Игры на свежем воздухе — страница 59 из 73

– Не нам судить, – сказал Цукатов.

– Порой мне кажется, что у тебя на месте сердца – жаба, – с дружеской непринуждённостью заметил Пётр Алексеевич. – Кто судит? Понять хочу. Случались ведь и с нами безумства страсти и другие помешательства. Вспомни университет – гульбища в общаге, летняя практика на биостанции… Что, интрижек не случалось? Да сколько хочешь. Всех не перечесть.

– Одно – там, другое дело – здесь. – Взгляд профессора потеплел от нахлынувших воспоминаний. – В провинции нравы всегда были строже.

– Что-то не верится. Ну, если и строже, то разве только напоказ – Тартюфам переводу нет. Природа, брат, на всех одна и принуждения не терпит.

Пётр Алексеевич и профессор Цукатов, распаренные, влажные от воды и выгнанного пота, сидели в предбаннике с кружками кваса в руках. Позади были три захода в парилку с берёзовыми вениками – после каждого, дымясь, бегали к речке, на берегу которой стояла баня, и с фырканьем бултыхались в водяной струе под ивовым кустом, в специально выгороженной валунами купели. Полина, не мудрствуя, называла эту речную ванну джакузи. Середина августа, завтра открывается охота. Сегодняшний день был праздным.

Поднявшись с места, Пётр Алексеевич заглянул в дверцу банной печи и подбросил в топку три полена. Профессор воспользовался моментом – поставив кружку на стол, растянулся на лавке во всю её длину. Пётр Алексеевич сел на соседнюю.

– Давай и мы не будем лицедействовать – играть в Тартюфов, – предложил он. – Давай-ка посверкаем стекляшками души.

– Давай, – согласился Цукатов.

– За себя честно скажу, при встрече с каждой красоткой я помимо воли тут же представляю её в постели: запрокинутая голова, растёкшиеся на две стороны груди, сбитое дыхание, счастливое страдание на лице… При этом, как ты знаешь, я не сатир. Видения возникают сами собой, вполне невинно – это такой бодрый знак приветствия представительницам противоположного пола, своего рода галантный комплимент воображения. – Пётр Алексеевич преувеличивал, завышал градус, но, по существу, не лгал. – И это нормально.

– Нормально, – подтвердил Цукатов. – Если ты не меньшевик по этой части.

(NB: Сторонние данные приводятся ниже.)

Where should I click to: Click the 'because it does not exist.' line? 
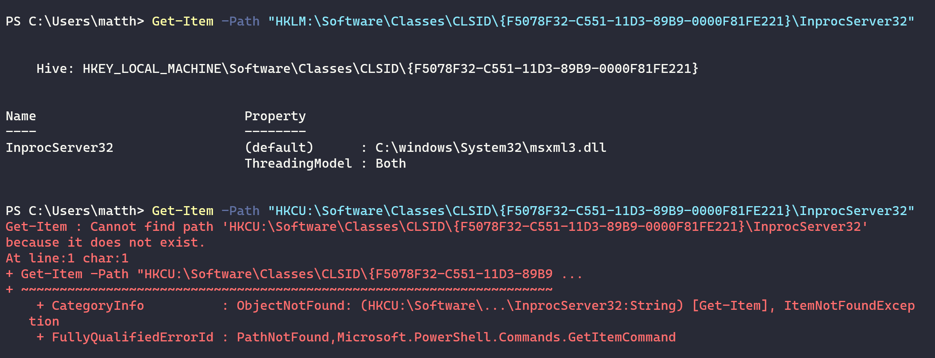pos(105,242)
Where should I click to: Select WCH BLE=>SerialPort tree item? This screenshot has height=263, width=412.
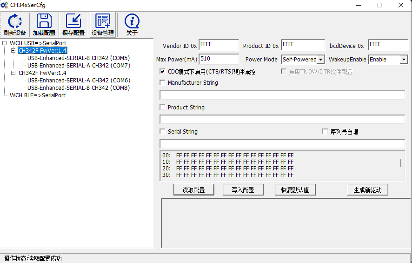(x=38, y=95)
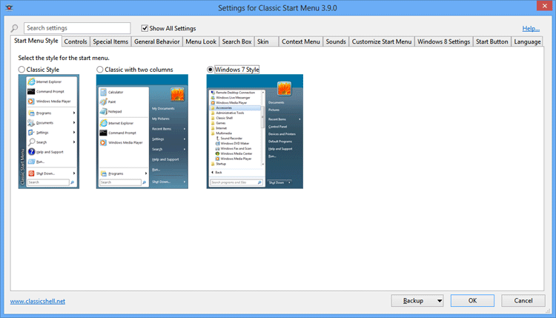Select the Classic Style radio button
Image resolution: width=556 pixels, height=318 pixels.
click(x=22, y=70)
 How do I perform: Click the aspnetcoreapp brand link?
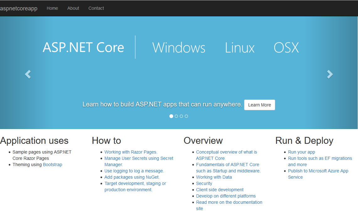(19, 8)
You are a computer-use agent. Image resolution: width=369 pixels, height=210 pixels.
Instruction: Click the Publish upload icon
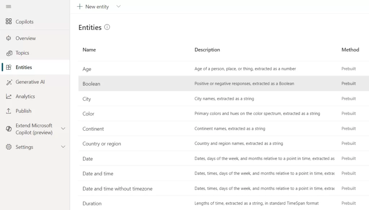point(9,111)
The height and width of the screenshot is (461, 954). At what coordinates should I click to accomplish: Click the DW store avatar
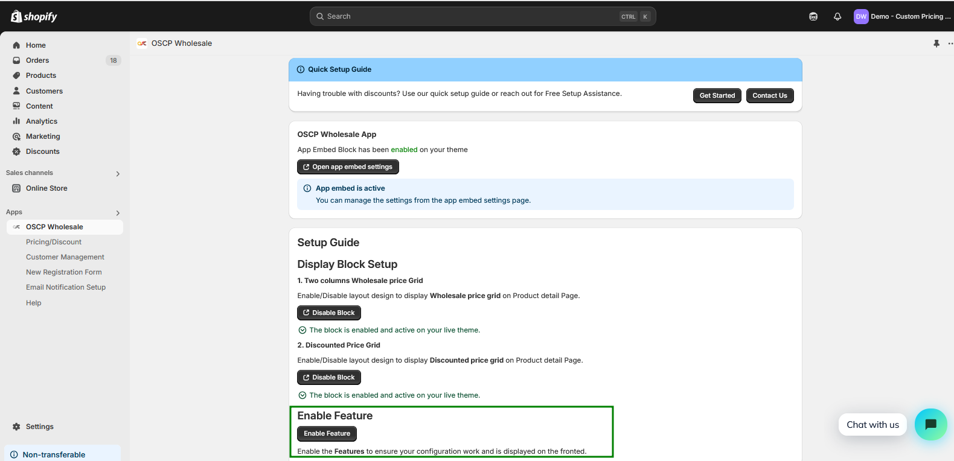click(860, 16)
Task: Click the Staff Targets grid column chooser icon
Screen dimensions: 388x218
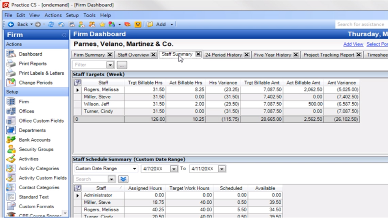Action: pos(77,83)
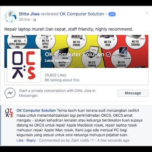Click the [?] help marker beside Zaim Halib
The height and width of the screenshot is (152, 152).
coord(92,141)
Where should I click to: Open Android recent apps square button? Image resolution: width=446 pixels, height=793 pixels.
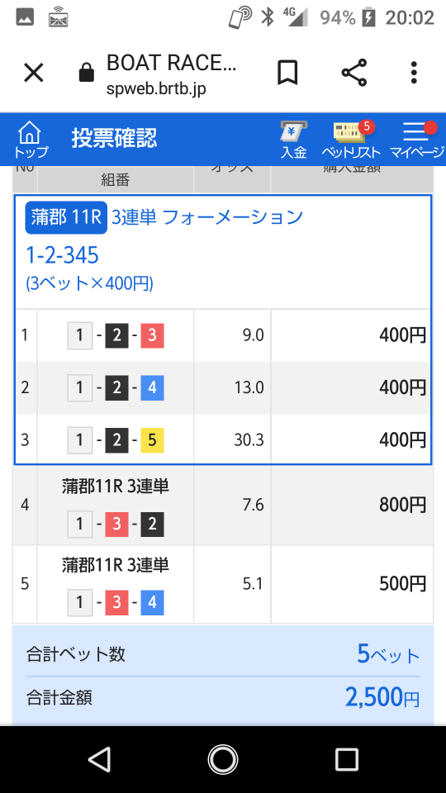346,759
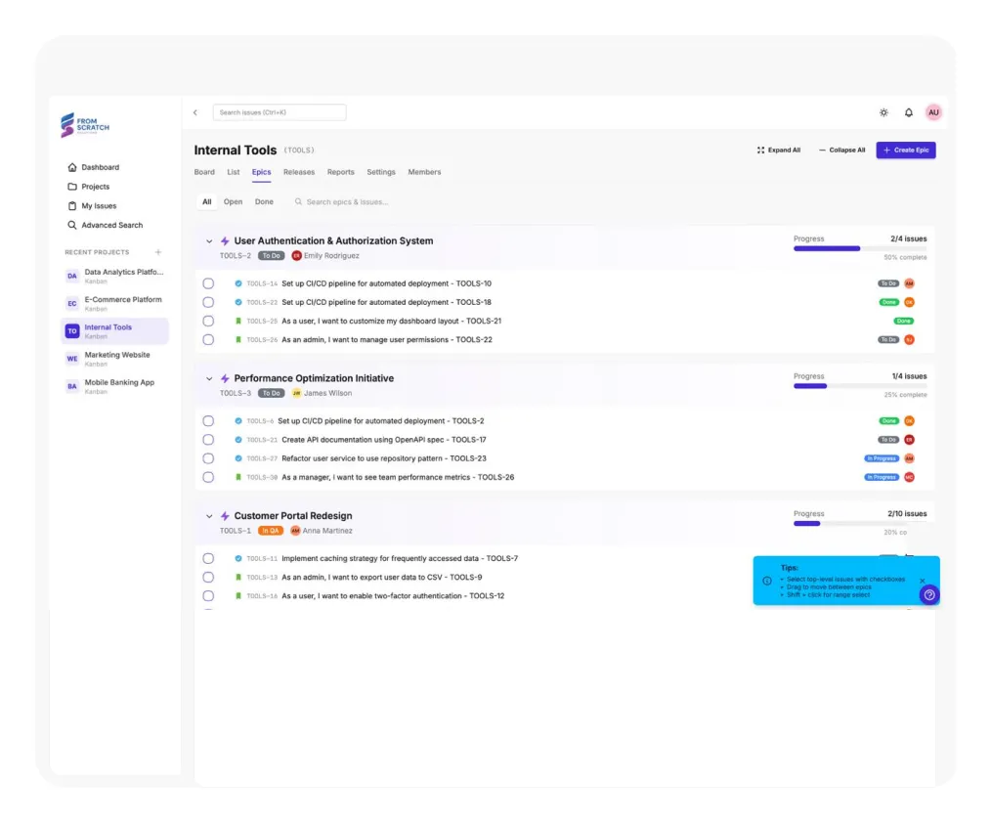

– Оставь… В любой традиции, куда ни плюнь, безбрачное и бездетное существование расценивается как бесцельное. Любовь – пружина механизма живой природы, если угодно, условие её существования. Ты же биолог… Она – коренной зачин всего на свете. Ещё Гесиод говорил: мол, раньше всех, и смертных, и бессмертных, родился Эрос, бог юнейший и старейший. – Пётр Алексеевич сыпал слова без запинки, словно щёлкал семечки. – И если б только греки… Читаешь «Старшую Эдду» – и нá тебе: шестнадцатое заклинание Одина помогает соблазнять дев – овладевать их чистыми душами и покорять их помыслы, а семнадцатое окутывает девичью душу как паутиной. Или такое наставление: никого не осуждайте за любовь – даже мудрого она ловит в сети, и тот из-за красотки впадает в безрассудство. Это предводитель асов нас поучает, знаток священных рун и хозяин вечного пира в Валгалле.

Порой Пётр Алексеевич в совсем не подобающих случаю обстоятельствах вдруг начинал вещать как по писаному, будто вместо производственной летучки в кругу технологов и печатников очутился на затейливом симпозиуме, где приветствовалась подвижность ума, а слушатель был тонок и внимателен.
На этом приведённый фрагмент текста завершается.